というわけで、シグルイ原作、謹んで拝読です。個人的にはめちゃくちゃ蠱惑を感じた話と、どうでもよく読み飛ばした話とにはっきり分かれた感じです。前半の、「がま剣法」とか「被虐の受太刀」なんて、その妄執と倒錯の世界にくらくら。全編読了して感じたことは、シグルイの原作としてキャラや背景を使っているのは「無明逆流れ」のみなのかも知れないけれど、山口氏創作のどろどろなオリジナルキャラやバックグラウンドの設定、その源泉としてはやはり全編がしっかり活かされているなあ、と。だから、このままシグルイの連載自体が藤木と伊良子の闘いのみで終わったとしても、やはりこの一冊まるごとが「シグルイ原作」だと言えるんじゃないでしょうか。ですがまあ、個人的には、山口節で「被虐の受太刀」とか「破妖の秘太刀」、そしてクライマックス「剣士凡て斃る」とかコミカライズしてほしい気はしますが、今の連載の進行ペースだと、どれくらい先になるんだろうと。

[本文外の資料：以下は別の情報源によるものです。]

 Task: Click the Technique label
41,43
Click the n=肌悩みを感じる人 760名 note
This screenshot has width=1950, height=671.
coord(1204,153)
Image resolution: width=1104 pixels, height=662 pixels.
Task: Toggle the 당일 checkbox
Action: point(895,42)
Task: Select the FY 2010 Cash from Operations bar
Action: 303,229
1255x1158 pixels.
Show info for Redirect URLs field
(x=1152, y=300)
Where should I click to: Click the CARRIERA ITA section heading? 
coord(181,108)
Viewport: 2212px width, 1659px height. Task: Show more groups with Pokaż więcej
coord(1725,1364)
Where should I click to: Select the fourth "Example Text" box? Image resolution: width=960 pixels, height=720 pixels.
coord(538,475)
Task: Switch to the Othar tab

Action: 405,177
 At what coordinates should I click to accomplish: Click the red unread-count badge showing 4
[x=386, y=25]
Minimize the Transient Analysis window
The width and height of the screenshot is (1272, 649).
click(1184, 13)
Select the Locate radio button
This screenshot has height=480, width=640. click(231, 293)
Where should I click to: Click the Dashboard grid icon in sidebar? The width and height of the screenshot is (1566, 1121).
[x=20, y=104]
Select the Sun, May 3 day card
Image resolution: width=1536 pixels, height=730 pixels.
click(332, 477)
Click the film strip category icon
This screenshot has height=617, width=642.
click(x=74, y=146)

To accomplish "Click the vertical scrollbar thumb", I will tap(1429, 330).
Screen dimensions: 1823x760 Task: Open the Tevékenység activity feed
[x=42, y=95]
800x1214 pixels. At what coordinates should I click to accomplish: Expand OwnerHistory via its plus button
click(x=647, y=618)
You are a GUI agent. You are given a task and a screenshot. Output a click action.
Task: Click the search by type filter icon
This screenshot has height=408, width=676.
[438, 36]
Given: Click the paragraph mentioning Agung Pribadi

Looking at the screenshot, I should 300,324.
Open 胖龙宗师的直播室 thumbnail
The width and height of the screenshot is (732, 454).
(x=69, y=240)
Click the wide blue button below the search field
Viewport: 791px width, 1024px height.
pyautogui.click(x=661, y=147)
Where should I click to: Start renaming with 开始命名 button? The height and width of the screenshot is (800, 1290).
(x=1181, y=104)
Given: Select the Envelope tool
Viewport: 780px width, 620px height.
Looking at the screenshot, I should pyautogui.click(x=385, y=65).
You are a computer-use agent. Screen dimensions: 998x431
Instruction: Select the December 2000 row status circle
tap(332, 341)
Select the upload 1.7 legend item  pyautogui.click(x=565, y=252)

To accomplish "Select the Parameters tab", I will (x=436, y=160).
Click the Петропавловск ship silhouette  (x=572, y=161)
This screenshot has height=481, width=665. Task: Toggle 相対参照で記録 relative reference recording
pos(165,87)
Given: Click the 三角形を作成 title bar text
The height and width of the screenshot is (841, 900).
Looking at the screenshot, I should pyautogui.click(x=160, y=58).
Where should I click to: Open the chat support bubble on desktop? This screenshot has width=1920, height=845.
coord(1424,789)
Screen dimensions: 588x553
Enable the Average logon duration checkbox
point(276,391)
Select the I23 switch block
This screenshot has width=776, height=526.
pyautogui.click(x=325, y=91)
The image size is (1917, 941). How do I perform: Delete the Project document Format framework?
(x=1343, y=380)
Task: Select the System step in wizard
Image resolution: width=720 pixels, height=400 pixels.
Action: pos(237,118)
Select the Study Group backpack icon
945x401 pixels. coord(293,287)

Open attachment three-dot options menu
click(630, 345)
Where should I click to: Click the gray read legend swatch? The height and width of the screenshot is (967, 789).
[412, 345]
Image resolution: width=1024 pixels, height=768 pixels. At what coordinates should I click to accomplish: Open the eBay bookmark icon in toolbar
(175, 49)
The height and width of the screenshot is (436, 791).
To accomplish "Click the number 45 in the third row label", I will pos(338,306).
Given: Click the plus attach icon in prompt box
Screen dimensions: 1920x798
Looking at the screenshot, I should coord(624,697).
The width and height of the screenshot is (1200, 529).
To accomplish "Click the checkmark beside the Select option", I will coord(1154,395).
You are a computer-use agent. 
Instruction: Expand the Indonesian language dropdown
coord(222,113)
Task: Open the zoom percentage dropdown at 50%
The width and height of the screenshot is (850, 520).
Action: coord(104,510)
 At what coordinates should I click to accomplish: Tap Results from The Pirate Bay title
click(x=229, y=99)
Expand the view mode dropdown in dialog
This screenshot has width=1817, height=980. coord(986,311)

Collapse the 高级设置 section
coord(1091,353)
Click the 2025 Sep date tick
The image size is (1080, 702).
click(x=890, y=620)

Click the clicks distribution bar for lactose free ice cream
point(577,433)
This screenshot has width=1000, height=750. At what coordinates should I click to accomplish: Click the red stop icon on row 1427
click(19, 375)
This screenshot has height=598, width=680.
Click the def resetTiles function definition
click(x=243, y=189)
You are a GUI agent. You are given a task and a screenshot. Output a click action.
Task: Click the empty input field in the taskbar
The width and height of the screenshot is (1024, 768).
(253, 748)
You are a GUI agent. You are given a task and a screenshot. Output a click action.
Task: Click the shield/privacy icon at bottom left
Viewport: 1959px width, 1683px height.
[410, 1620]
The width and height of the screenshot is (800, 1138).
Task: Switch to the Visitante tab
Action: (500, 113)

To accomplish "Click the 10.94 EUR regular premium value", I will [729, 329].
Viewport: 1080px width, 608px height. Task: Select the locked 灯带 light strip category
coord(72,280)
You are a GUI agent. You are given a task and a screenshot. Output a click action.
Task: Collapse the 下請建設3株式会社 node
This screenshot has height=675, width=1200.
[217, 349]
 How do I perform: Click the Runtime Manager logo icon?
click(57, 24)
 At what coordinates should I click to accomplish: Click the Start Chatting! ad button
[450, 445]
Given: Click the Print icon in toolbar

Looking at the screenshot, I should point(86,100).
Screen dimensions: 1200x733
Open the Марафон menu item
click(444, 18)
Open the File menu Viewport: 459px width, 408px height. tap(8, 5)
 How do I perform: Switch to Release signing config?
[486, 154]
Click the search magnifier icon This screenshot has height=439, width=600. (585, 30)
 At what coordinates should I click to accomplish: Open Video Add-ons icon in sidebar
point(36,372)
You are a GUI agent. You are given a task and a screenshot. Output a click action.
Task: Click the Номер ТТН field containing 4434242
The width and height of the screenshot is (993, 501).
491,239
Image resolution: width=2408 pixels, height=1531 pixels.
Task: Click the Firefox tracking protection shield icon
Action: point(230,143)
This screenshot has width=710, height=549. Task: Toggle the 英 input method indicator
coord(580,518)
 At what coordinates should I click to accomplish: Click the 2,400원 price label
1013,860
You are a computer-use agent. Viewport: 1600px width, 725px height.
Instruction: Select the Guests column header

しかし、「剣士凡て〜」に刻まれた非情さ、無常観はただごとではないですな。ただ、南條先生の筆致はあまり叙情的ではないので、少し味気なくて勿体なかったような。こんな凄絶なラストなのに余韻がない…
ちなみに、俺が思うにシグルイの藤木よりは原作の藤木の方がバカで女たらしですな。
つーか、どいつもこいつも、女の取りあいで命の取りあいまでさらっとやってんじゃありませんよ。